The usual clinical presentation of PSRCC of the bladder does not vary from other bladder malignancies. Hematuria is the most common presenting symptom. Mucinuria has been reported in 3-12% of the patients. Iqbal et al. reported a case of infiltrating PSRCC of the bladder which presented with acute renal failure and acute duodenal obstruction mimicking retroperitoneal fibrosis on imaging.  Our patient had spontaneous urinary extravasation as the presenting symptom caused by the backpressure effect which is the only one reported till date in the world literature.
One of the main problem in case of PSRCC of the bladder is the exclusion of metastasizing primary tumor at any other site in the body and therefore the presence of a predominantly signet ring cell component should lead to a thorough search to exclude primary at any other site in the body. Patients with PSRCC of the bladder present with symptoms related to the urinary bladder, while other primaries present with secondaries to the bladder present with extravesical symptoms. Also the presence of other elements as small cell carcinoma, transitional cell carcinoma, and carcinoma in situ would help to rule out primary bladder tumor from metastases to the bladder. The presence of glandular metaplasia has long been associated with a risk of malignancy, particularly adenocarcinoma of the bladder. However, cystitis glandularis is a well-known response of the urothelium to chronic irritation and the relationship between cystitis glandularis and adenocarcinoma of the bladder is no longer accepted.

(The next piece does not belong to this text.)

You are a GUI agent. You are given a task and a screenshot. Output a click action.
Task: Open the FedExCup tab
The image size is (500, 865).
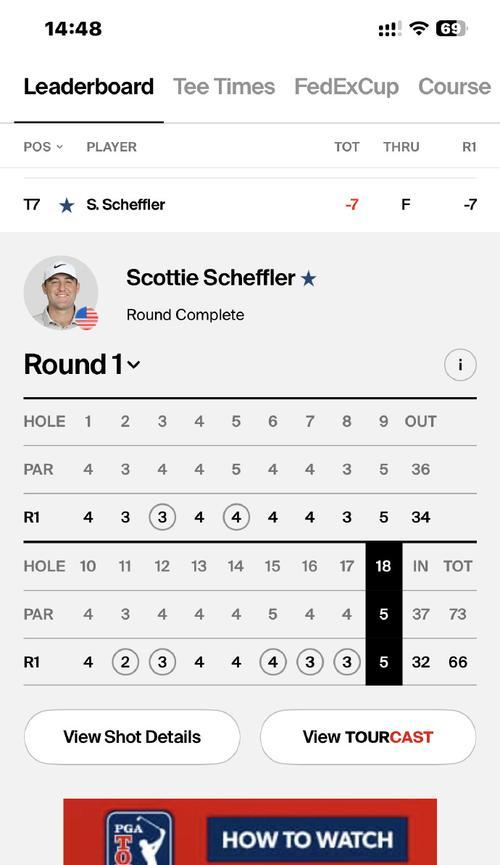[x=346, y=87]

Adenocarcinoma arising in the urachus must be distinguished from adenocarcinoma of the bladder as it can be managed with partial cystectomy while adenocarcinoma of the bladder mandates radical cystectomy. Chuang-Gang et al. reported a case of signet ring cell adenocarcinoma in the urachus.  Johnson et al. proposed criteria to classify tumor as urachal in origin: (1) tumor in the bladder dome, (2) sharp demarcation between the tumor and the surface epithelium, and (3) exclusion of primary adenocarcinoma located elsewhere with spread to the bladder. 
The histogenesis of nonurachal signet ring cell adenocarcinoma of the urinary bladder is unclear as mucin-producing glands and columnar epithelium are not present in the normal bladder. Such adenocarcinomas are thought to arise from totipotent cells of the transitional epithelium or from the remnants of the cloaca. 
PSRCC of the urinary bladder has an ominous prognosis as it is diagnosed at an advanced stage. Cystoscopy is usually normal or may show edematous, bullous, or erythematous mucosa. If a mass lesion is present, it is pedunculated or sessile.
PSRCC of the urinary bladder has the same histology as adenocarcinoma arising from the gastrointestinal tract, prostate, female reproductive tract; therefore an extensive search should be done to rule out any other primary site of adenocarcinoma metastasizing to the urinary bladder.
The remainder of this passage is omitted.